— begin —

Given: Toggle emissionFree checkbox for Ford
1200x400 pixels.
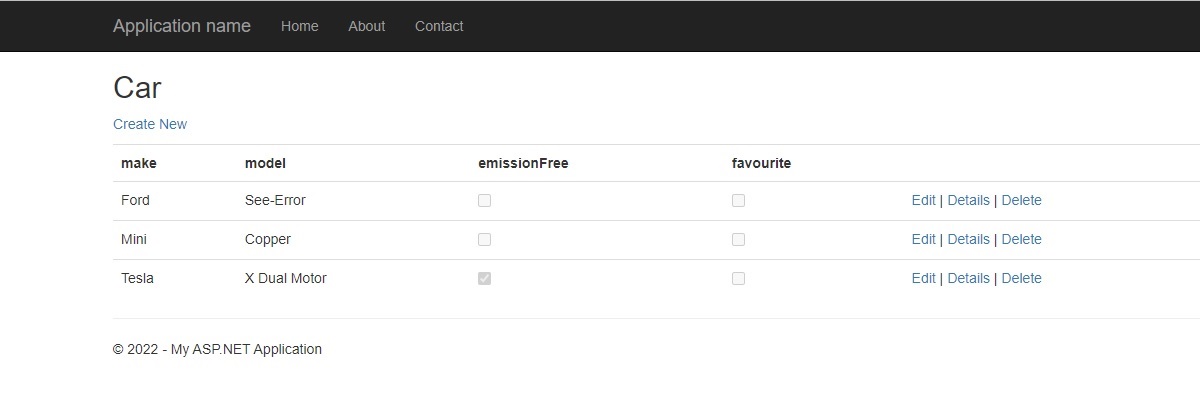Looking at the screenshot, I should [x=485, y=200].
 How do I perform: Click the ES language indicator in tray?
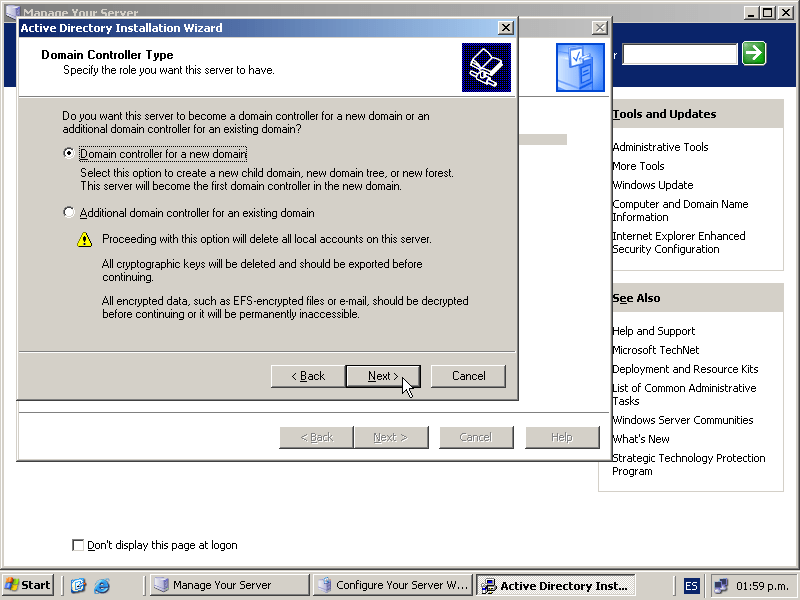coord(692,586)
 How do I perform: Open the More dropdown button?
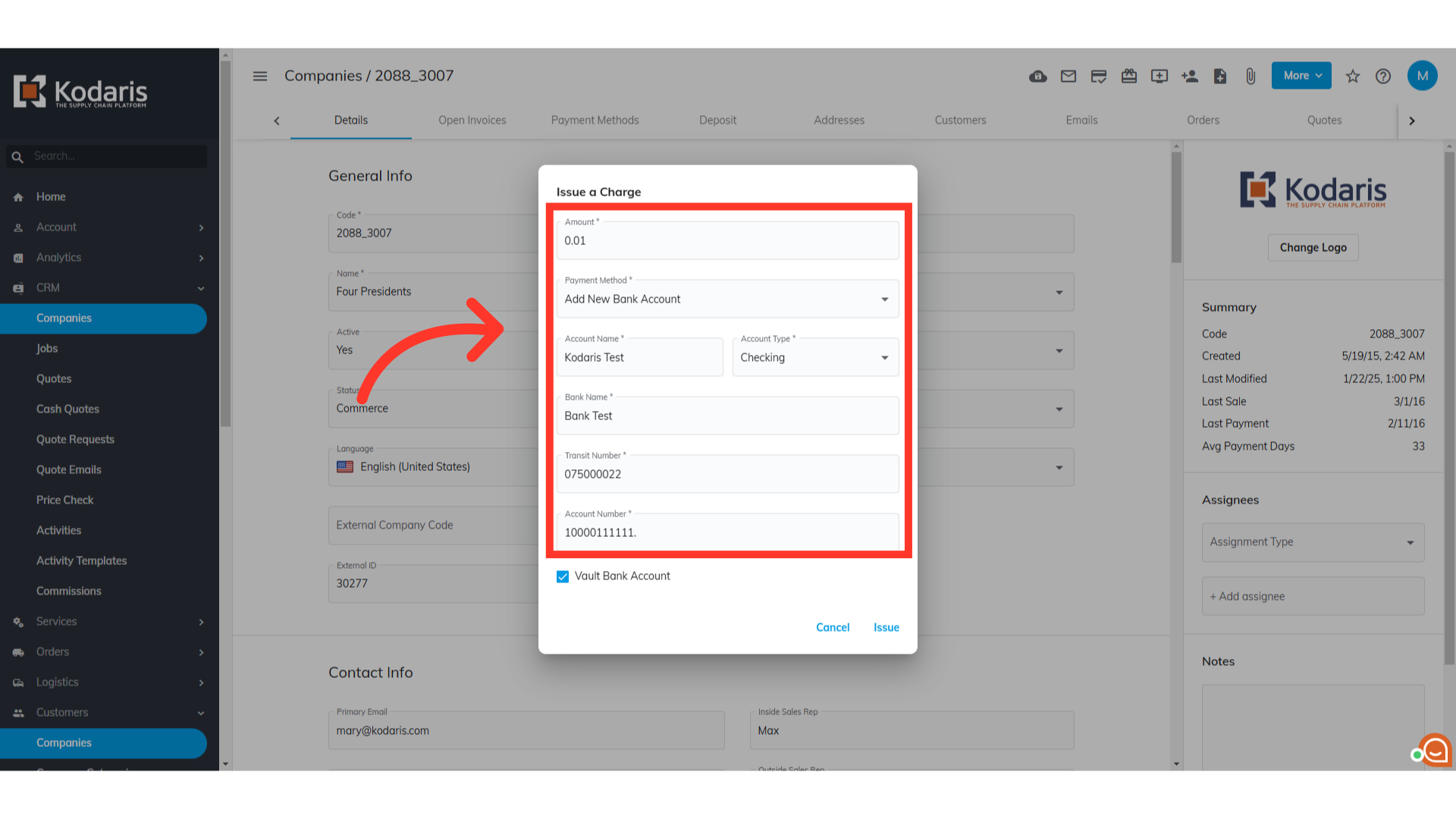(1301, 76)
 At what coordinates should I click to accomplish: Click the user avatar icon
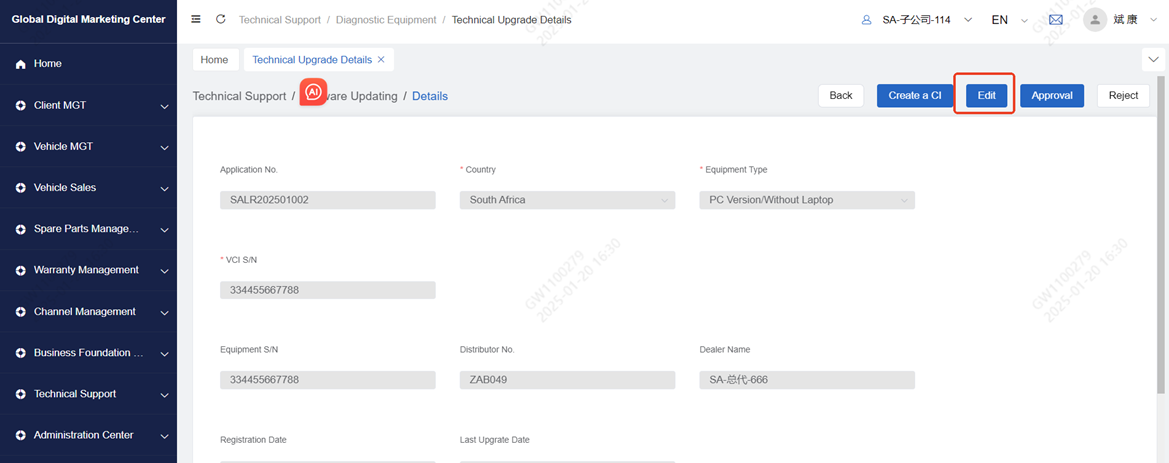[x=1095, y=20]

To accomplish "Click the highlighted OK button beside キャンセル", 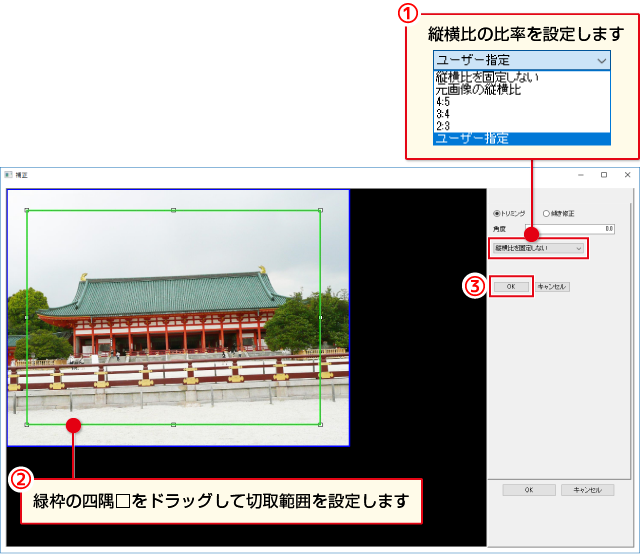I will pos(511,286).
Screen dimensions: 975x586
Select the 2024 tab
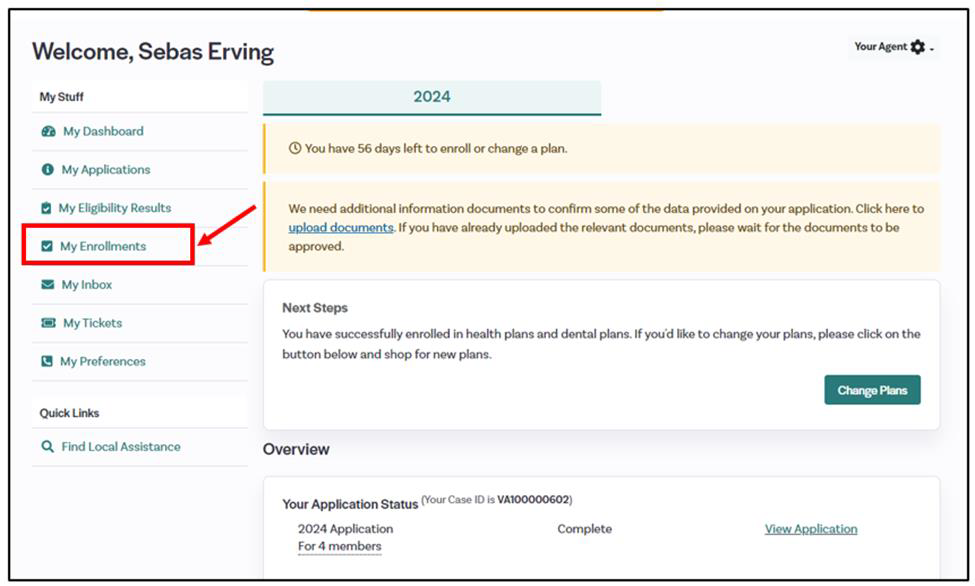(431, 97)
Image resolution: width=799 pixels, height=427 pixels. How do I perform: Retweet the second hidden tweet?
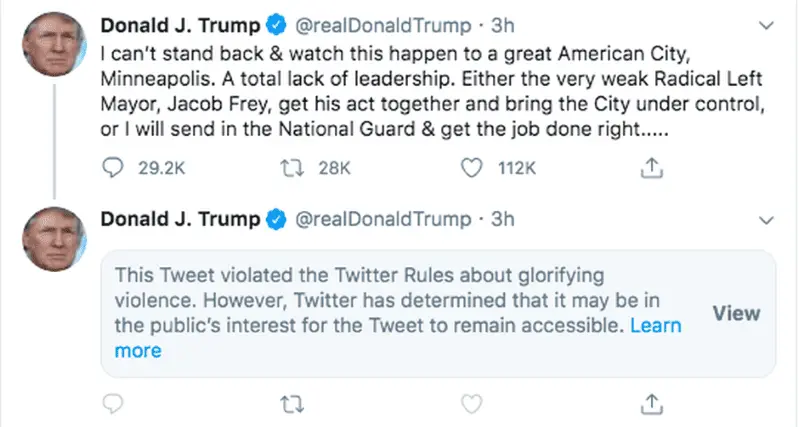[290, 403]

— end —

## Problem to work on
Gather every line in the rows above that contains the string "perform", treating uppercase and lowercase letters as different, and copy each such line in full.

## Complete output
 How do I perform: Click the ES language indicator in tray?
 How do I perform: Open the More dropdown button?
Image resolution: width=799 pixels, height=427 pixels. How do I perform: Retweet the second hidden tweet?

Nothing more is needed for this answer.